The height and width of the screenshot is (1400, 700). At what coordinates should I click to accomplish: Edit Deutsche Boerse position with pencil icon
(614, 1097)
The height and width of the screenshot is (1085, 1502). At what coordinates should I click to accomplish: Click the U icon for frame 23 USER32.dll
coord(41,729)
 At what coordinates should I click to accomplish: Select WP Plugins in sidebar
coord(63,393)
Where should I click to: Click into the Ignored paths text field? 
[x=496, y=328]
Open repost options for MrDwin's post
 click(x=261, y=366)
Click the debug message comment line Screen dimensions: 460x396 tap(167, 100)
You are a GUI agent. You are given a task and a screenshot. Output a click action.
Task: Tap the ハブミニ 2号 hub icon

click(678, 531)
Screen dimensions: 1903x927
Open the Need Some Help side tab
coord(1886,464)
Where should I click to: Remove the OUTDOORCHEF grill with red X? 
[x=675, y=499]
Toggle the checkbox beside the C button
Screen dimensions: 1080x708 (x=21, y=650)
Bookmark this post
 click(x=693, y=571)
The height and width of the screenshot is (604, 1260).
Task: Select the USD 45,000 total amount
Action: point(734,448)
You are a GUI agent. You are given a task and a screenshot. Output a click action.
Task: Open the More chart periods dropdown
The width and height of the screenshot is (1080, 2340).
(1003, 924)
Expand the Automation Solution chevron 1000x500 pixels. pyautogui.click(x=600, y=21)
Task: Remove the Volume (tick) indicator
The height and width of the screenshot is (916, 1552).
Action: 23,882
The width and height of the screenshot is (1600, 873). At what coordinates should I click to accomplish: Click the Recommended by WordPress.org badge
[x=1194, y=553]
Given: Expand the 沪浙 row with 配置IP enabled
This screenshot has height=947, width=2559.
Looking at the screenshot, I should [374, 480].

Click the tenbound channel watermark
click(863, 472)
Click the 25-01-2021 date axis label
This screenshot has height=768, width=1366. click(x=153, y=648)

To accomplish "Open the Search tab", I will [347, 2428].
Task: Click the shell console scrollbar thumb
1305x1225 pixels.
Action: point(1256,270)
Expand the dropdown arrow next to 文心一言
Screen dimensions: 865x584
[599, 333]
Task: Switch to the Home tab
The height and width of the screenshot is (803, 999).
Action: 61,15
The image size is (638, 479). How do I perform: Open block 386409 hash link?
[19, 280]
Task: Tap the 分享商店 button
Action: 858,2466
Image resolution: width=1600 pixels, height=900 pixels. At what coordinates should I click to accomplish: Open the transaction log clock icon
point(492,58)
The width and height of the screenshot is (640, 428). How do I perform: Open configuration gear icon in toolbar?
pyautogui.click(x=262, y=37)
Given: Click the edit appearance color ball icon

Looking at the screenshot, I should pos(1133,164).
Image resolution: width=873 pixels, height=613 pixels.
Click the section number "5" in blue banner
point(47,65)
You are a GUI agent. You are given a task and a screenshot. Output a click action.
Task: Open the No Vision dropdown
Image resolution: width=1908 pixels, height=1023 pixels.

## What you are asked to do
Extract every record. Keep wording exact.

## Task result
The height and width of the screenshot is (1400, 700). At what coordinates should I click to accomplish: Edit Deutsche Boerse position with pencil icon
(614, 1097)
The height and width of the screenshot is (1085, 1502). At what coordinates should I click to accomplish: Click the U icon for frame 23 USER32.dll
coord(41,729)
 At what coordinates should I click to accomplish: Select WP Plugins in sidebar
coord(63,393)
Where should I click to: Click into the Ignored paths text field? 
[x=496, y=328]
Open repost options for MrDwin's post
 click(x=261, y=366)
Click the debug message comment line Screen dimensions: 460x396 tap(167, 100)
You are a GUI agent. You are given a task and a screenshot. Output a click action.
Task: Tap the ハブミニ 2号 hub icon

click(678, 531)
Screen dimensions: 1903x927
Open the Need Some Help side tab
coord(1886,464)
Where should I click to: Remove the OUTDOORCHEF grill with red X? 
[x=675, y=499]
Toggle the checkbox beside the C button
Screen dimensions: 1080x708 (x=21, y=650)
Bookmark this post
 click(x=693, y=571)
The height and width of the screenshot is (604, 1260).
Task: Select the USD 45,000 total amount
Action: point(734,448)
You are a GUI agent. You are given a task and a screenshot. Output a click action.
Task: Open the More chart periods dropdown
The width and height of the screenshot is (1080, 2340).
(1003, 924)
Expand the Automation Solution chevron 1000x500 pixels. pyautogui.click(x=600, y=21)
Task: Remove the Volume (tick) indicator
The height and width of the screenshot is (916, 1552).
Action: 23,882
The width and height of the screenshot is (1600, 873). At what coordinates should I click to accomplish: Click the Recommended by WordPress.org badge
[x=1194, y=553]
Given: Expand the 沪浙 row with 配置IP enabled
This screenshot has height=947, width=2559.
Looking at the screenshot, I should [374, 480].

Click the tenbound channel watermark
click(863, 472)
Click the 25-01-2021 date axis label
This screenshot has height=768, width=1366. click(x=153, y=648)

To accomplish "Open the Search tab", I will [347, 2428].
Task: Click the shell console scrollbar thumb
1305x1225 pixels.
Action: point(1256,270)
Expand the dropdown arrow next to 文心一言
Screen dimensions: 865x584
[599, 333]
Task: Switch to the Home tab
The height and width of the screenshot is (803, 999).
Action: 61,15
The image size is (638, 479). How do I perform: Open block 386409 hash link?
[19, 280]
Task: Tap the 分享商店 button
Action: 858,2466
Image resolution: width=1600 pixels, height=900 pixels. At what coordinates should I click to accomplish: Open the transaction log clock icon
point(492,58)
The width and height of the screenshot is (640, 428). How do I perform: Open configuration gear icon in toolbar?
pyautogui.click(x=262, y=37)
Given: Click the edit appearance color ball icon

Looking at the screenshot, I should pos(1133,164).
Image resolution: width=873 pixels, height=613 pixels.
Click the section number "5" in blue banner
point(47,65)
You are a GUI agent. You are given a task and a screenshot. Output a click action.
Task: Open the No Vision dropdown
Image resolution: width=1908 pixels, height=1023 pixels.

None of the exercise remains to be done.